The company also anticipates adjusted earnings per share of $0.15–$0.19 for Q4. However, analysts initially predicted EPS at the high end of the company’s guided range to $0.19. Wall Street analysts expect fiscal 2020 earnings to decline 43.6%. However, its earnings are expected to improve by 46.9% in fiscal 2021.
US-China trade deal might boost Marvell stock
The markets are picking up on the optimism surrounding the trade deal, as are chip stocks like Marvell. Chip stocks are highly sensitive to the trade war, as most of their revenues come from China. So, a trade deal could further boost sensitive chip stocks.
According to recent reports, the two countries are on track to make a trade deal. According to CNBC, China’s Ministry of Commerce spokesperson, Gao Feng, stated on Thursday, “If both sides reach a phase-one agreement, relevant tariffs must be lowered.” This statement followed the Bloomberg report stating that the US-China trade deal would happen despite tensions over Hong Kong and Xinjiang.
Investors are hoping for a trade deal to occur before December 15, which could cancel the planned tariff hike on Chinese goods. This 15% tariff hike would target an additional $156 billion in imported Chinese goods. The US-China trade truce should also improve the trade relations between the US and Huawei.
Marvell’s stock valuation
Marvell stock appears reasonably valued, considering enterprise value-to-revenue metric. MRVL stock has an EV-to-revenue ratio of 5.43x for fiscal 2021. Meanwhile, Wall Street analysts expect its fiscal 2021 revenues to grow 15.7% YoY.

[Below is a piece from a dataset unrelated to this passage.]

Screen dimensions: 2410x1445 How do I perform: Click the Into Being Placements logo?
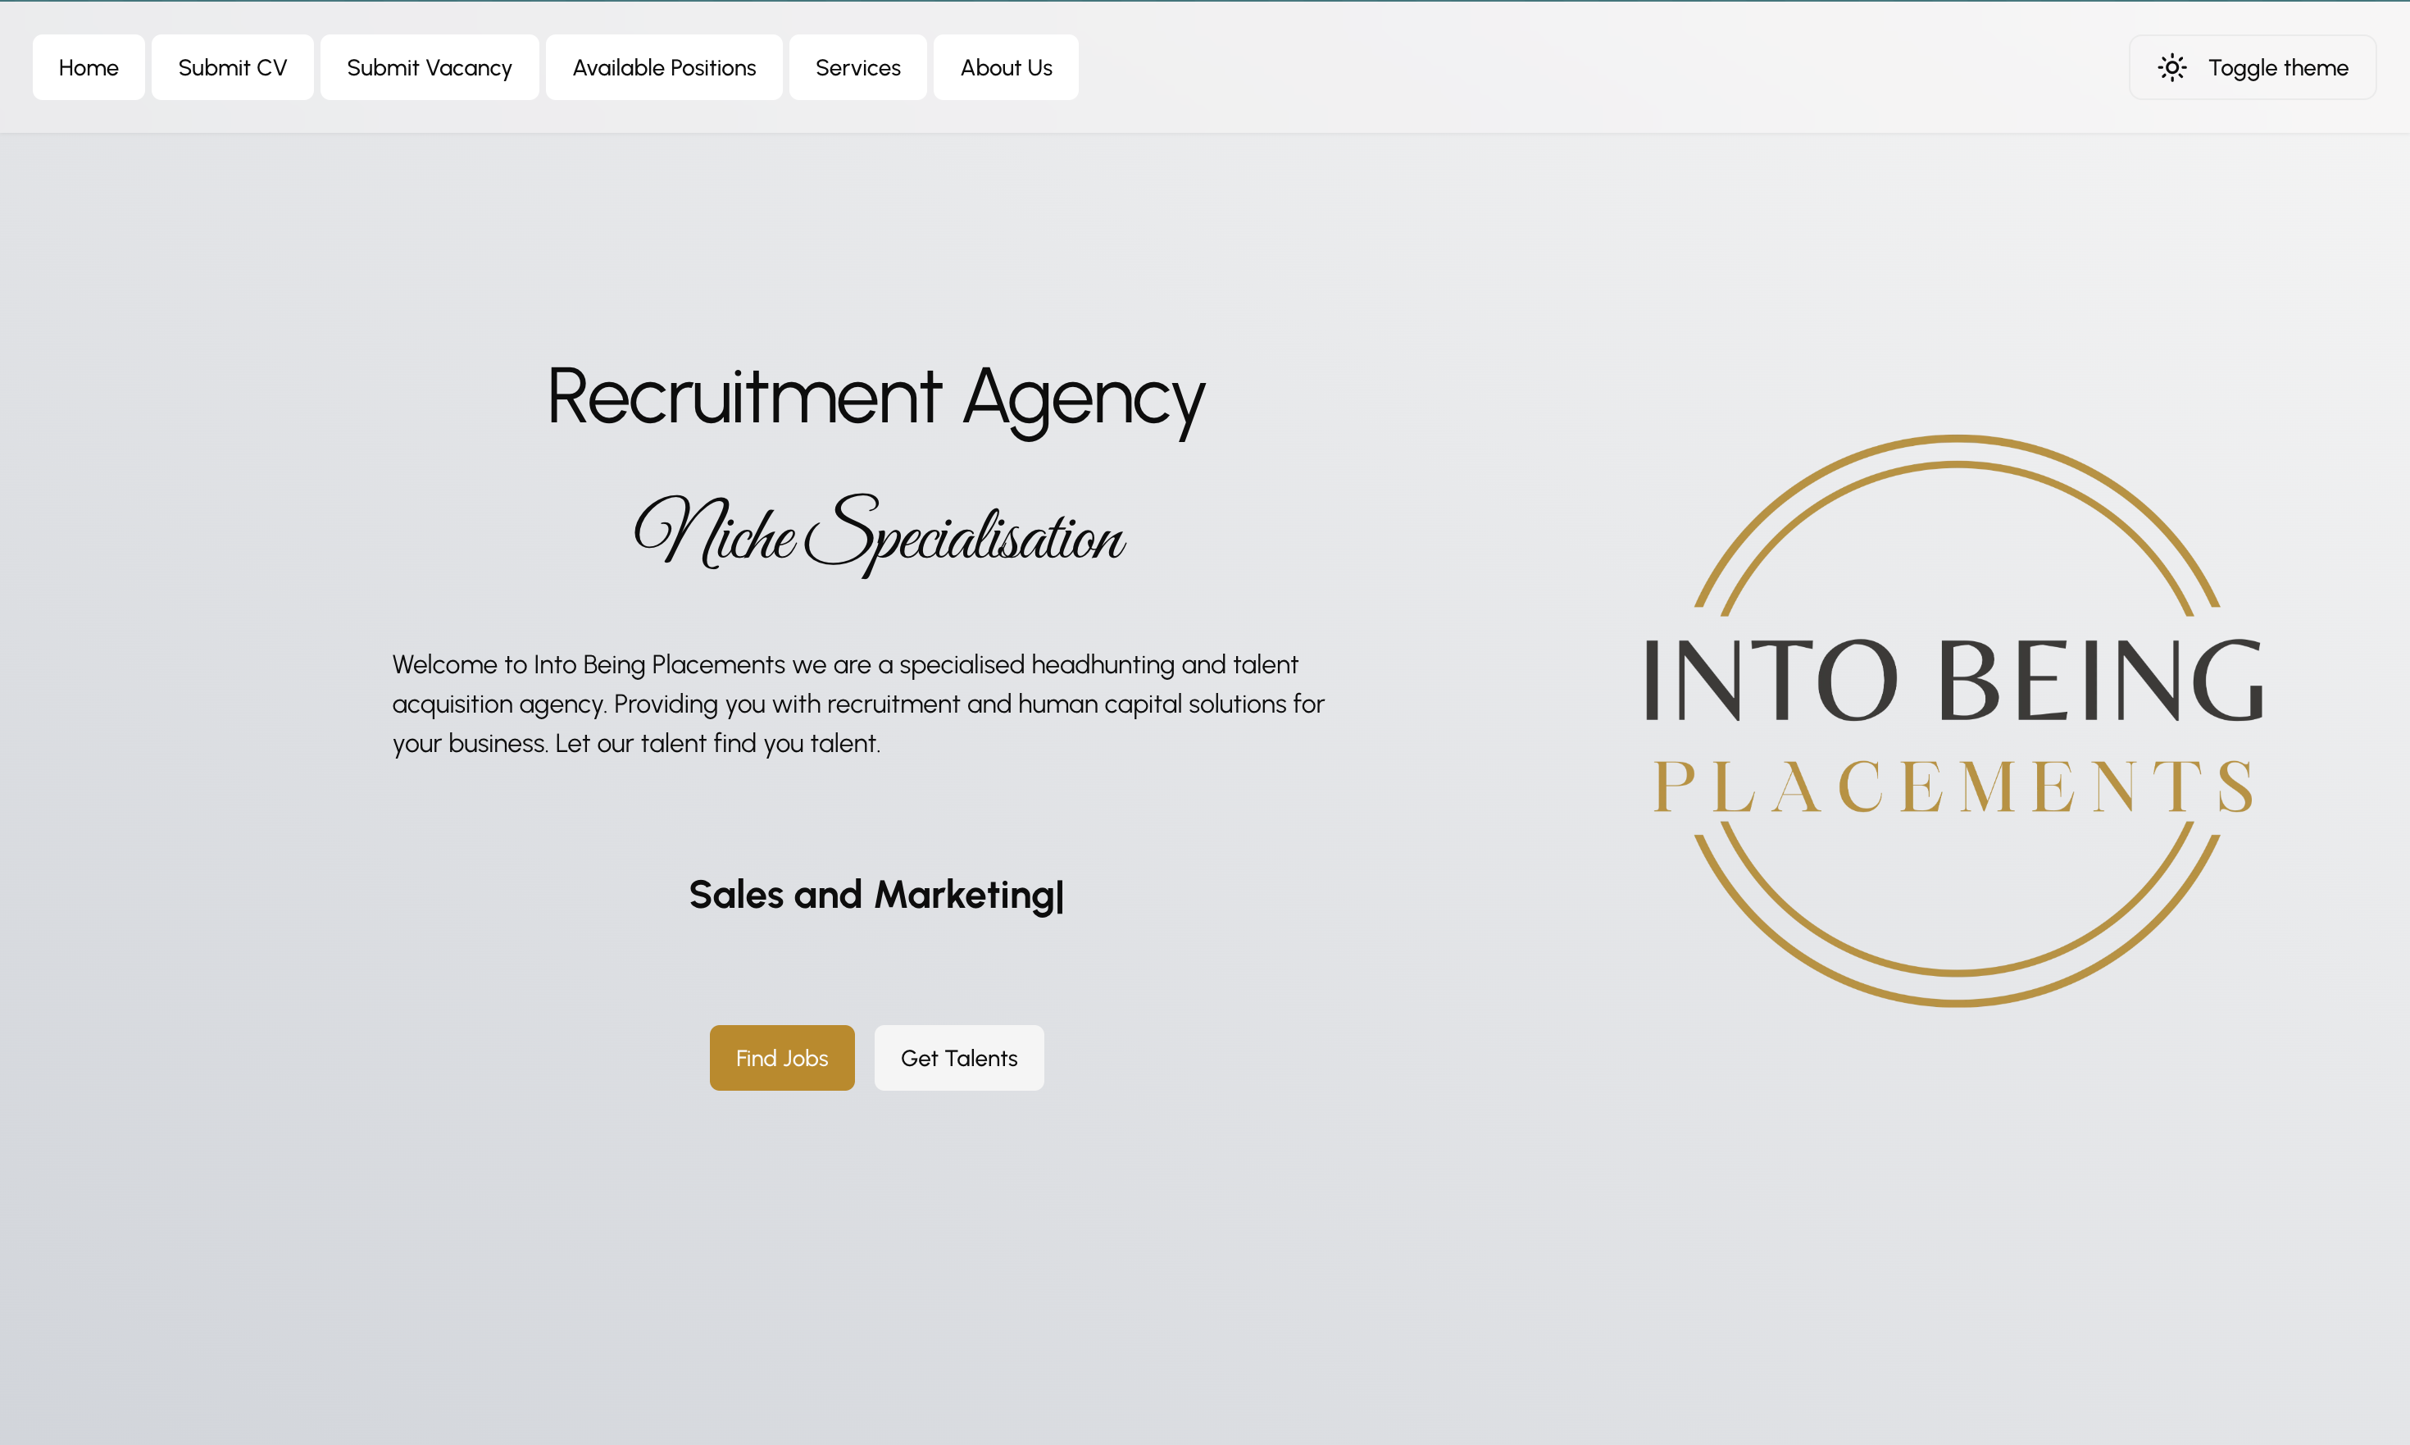(x=1956, y=721)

Analysts’ recommendations on Marvell stock
Among the 26 analysts that cover Marvell Technology (MRVL) stock, 22 gave it “buy” ratings while four gave it “hold” ratings. None of the analysts recommended a “sell” for MRVL. Analysts expect a 12-month price target of $29.68 soon after its Q3 earnings. This shows that Marvell stock is trading at a discount of 19.4% to average analyst estimates.

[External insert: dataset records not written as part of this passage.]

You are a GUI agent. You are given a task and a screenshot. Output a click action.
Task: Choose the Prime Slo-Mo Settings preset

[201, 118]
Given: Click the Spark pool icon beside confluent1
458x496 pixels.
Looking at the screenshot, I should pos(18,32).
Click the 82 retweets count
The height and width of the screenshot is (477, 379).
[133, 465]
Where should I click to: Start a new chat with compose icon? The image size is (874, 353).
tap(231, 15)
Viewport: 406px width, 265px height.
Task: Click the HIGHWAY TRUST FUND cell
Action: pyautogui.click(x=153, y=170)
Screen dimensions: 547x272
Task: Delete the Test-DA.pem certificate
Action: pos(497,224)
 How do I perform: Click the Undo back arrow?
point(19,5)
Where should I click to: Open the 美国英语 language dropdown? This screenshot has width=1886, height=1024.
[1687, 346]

Marvell stock closed the trading day at $23.92 on Wednesday. At this closing price, Marvell Technology’s market capitalization stood at $15.96 billion. On a year-to-date basis, Marvell stock gained about 48.2% on December 4.
After its earnings, several analysts raised their price targets on Marvell stock:
- Citigroup raised its price target to $30 from $29.
- Morgan Stanley raised its price target to $24 from $20.
- Susquehanna raised its price target to $30 from $28.
- Needham raised its price target to $29 from $28.
- Rosenblatt Securities raised its price target to $32 from $28.
- Jefferies raised its price target to $32 from $29.
- J.P. Morgan raised its price target to $31 from $27.
- Cowen & Co. raised its price target to $27 from $26.